*** Given text
Testing Proportional Hazards
The proportional hazards assumption can be tested using:
- Scaled Schoenfeld residuals
- Log-log survival plots
- Time-dependent covariates
Implementation
fit(data, outcome = "Surv(time, status)", predictors, model_type = "coxph")Requires the survival package.
Conditional Logistic Regression
Model Specification
For matched case-control studies, conditional logistic regression conditions on the stratum:
\[\log\left(\frac{P(Y_i = 1 | X_i, \text{stratum})}{P(Y_i = 0 | X_i, \text{stratum})}\right) = \beta_1 X_{i1} + \cdots + \beta_p X_{ip}\]
Note: No intercept is estimated; it is absorbed by the stratum.
When to Use
- 1:1 or 1:m matched case-control designs
- Stratified analyses where stratum-specific effects are nuisance parameters
Implementation
fit(data, outcome = "case_status", predictors, model_type = "clogit", strata = "match_id")Requires the survival package.
Mixed-Effects Models
Mixed-effects models (hierarchical or multilevel models) account for correlation within clusters by incorporating random effects.
******
### Task set
• A. According to the regression modeling text, why is no intercept estimated in conditional logistic regression?
• B. Reproduce the regression modeling text between "When to Use" and "incorporating random effects.", inclusive, switching "clusters" to "groups".
The data after this text is not needed for any of the work here.
*** Data extract
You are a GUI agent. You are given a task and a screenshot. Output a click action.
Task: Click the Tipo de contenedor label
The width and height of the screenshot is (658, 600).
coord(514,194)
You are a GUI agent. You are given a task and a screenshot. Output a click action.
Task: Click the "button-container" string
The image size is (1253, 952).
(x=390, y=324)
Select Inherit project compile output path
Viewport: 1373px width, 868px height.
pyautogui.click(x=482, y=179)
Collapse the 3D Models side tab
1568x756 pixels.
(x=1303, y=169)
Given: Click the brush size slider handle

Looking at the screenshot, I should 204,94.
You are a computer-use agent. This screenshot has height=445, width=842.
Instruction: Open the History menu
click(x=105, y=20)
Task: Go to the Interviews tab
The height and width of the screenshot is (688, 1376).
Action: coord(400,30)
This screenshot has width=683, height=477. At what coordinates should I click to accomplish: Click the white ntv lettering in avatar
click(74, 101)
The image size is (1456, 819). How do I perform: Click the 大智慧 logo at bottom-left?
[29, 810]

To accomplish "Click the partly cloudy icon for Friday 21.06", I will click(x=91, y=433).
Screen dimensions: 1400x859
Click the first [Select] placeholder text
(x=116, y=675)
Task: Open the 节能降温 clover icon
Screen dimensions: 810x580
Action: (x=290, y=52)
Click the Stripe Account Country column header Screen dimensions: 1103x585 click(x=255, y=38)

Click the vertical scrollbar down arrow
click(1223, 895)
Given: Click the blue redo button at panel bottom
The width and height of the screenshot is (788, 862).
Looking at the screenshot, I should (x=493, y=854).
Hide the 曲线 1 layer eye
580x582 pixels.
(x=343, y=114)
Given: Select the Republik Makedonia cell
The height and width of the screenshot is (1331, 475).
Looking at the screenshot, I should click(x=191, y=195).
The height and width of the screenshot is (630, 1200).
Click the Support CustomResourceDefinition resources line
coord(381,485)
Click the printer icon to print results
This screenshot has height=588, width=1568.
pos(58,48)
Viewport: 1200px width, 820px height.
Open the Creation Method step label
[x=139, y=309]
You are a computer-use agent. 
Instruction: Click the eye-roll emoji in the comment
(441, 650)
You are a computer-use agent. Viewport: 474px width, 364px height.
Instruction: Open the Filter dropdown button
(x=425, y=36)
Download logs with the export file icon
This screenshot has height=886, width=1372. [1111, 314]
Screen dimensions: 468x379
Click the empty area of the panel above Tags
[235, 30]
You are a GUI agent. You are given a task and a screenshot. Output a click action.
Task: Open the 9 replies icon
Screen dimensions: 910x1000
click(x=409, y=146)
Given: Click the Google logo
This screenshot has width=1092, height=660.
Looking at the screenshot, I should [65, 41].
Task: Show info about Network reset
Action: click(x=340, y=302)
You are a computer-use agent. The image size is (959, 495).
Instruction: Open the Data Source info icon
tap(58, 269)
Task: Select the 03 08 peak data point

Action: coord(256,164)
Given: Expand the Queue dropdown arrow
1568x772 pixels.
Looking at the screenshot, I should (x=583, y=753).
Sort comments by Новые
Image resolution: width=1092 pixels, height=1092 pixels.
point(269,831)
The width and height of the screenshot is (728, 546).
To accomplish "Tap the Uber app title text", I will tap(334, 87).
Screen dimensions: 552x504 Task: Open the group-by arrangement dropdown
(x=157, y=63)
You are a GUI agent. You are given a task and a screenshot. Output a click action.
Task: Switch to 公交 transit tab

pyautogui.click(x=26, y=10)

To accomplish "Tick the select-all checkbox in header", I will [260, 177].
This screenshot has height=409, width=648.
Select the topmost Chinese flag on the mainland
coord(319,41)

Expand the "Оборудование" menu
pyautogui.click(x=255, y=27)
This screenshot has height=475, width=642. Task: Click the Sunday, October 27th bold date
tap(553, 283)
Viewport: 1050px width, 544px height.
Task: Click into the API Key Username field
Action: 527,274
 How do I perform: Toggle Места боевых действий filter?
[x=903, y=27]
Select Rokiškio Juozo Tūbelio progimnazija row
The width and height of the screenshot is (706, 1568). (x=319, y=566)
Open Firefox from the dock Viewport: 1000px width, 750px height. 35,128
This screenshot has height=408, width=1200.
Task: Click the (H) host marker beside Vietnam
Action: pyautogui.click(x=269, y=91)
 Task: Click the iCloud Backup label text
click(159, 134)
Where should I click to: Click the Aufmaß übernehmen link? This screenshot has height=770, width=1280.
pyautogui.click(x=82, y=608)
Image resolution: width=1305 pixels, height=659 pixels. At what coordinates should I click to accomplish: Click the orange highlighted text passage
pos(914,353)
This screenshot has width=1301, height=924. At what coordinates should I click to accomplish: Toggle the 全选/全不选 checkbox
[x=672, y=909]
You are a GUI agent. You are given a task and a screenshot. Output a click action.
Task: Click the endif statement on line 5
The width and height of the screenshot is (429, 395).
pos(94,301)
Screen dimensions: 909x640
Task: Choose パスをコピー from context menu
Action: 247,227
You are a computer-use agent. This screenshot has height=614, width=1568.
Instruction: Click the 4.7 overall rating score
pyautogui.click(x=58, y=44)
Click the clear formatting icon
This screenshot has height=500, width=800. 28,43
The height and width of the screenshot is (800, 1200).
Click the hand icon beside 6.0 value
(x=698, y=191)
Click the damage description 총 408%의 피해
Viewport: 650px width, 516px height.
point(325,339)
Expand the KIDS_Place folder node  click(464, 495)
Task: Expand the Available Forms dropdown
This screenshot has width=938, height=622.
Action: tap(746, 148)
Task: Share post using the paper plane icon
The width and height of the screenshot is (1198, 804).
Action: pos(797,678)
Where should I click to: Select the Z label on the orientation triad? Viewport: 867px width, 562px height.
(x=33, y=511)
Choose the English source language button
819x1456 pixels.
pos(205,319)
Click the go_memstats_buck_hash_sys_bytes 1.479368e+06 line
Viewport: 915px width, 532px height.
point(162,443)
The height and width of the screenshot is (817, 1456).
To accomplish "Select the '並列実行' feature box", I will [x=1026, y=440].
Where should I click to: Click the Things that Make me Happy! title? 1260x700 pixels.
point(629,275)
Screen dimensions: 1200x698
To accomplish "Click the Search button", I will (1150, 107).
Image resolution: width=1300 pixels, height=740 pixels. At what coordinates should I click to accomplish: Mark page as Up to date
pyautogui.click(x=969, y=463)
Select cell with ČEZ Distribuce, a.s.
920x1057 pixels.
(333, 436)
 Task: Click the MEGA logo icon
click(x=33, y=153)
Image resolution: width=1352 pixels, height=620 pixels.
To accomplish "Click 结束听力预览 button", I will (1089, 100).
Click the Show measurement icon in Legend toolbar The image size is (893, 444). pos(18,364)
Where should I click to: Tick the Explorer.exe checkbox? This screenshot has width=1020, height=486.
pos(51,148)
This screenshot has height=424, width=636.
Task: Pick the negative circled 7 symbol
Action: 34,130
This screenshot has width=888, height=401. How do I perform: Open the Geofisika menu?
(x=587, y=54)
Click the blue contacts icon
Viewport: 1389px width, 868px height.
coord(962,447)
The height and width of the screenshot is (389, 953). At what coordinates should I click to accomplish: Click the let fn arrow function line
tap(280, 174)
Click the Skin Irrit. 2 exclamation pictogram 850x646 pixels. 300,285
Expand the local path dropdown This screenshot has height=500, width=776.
******
### Answers in order
• A. The intercept is absorbed by the stratum.

• B.
When to Use
- 1:1 or 1:m matched case-control designs
- Stratified analyses where stratum-specific effects are nuisance parameters
Implementation
fit(data, outcome = "case_status", predictors, model_type = "clogit", strata = "match_id")Requires the survival package.
Mixed-Effects Models
Mixed-effects models (hierarchical or multilevel models) account for correlation within groups by incorporating random effects.